My male is the last male out of our kennel, that remains in the family. He's got the SV A-Stamp, NO TITLES, a shaky history since he went through some very bad hands and had to recover from the turmoil. My dad knows he's got it. I know he's got it but others don't. He's eight years old now. I could breed him to continue the line. But whats the point? There are other dogs out there. It's true, his sire (I believe) had only two litters. But that sire has brothers and sisters, the line is not a line that will die anytime soon. 

The only one of my dogs I would breed, and which I probably will, is my other female that was handpicked for me. 

She is absolutely and truly breedworthy, even without titles. It's one of those dogs you look at and everyone can see it. 

However, I won't do it anytime soon because there is so much I, myself have to learn before I have my very own first litter and right now I'm not in the Situation to actually make a decision to have a litter. My own future is somewhat shaky and there are things that have to be figured out first. 
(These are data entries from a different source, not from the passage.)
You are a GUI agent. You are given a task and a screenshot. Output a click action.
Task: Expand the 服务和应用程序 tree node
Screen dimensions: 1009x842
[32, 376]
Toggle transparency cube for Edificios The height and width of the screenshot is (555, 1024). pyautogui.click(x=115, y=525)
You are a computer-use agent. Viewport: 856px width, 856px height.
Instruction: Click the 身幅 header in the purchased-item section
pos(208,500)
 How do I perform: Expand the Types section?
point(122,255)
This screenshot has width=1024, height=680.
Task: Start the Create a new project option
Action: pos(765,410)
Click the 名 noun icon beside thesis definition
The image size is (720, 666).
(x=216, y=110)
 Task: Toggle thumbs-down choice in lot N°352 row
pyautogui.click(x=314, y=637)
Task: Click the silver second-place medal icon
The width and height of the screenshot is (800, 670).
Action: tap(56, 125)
Take a very good, critical look at yourself, take a good look at your dog. Do we really need another, so-la-la dog that's producing puppies, out there? 

Why do you want to breed? What is the reason for you to breed? Is it because of your own ego, because you want to better the breed? 

My father wants me to continue but I know that it will be impossible to live up to his legacy. I will never even come close to it. 

If I do breed my girl it's because my girls breeder wants to have a litter out of her but for that I do need to get her titled, breed survey'd under the German SV rules, since her breeder is in Germany. 
Her bloodline is very important to him and he breeds primarily for the German Police. 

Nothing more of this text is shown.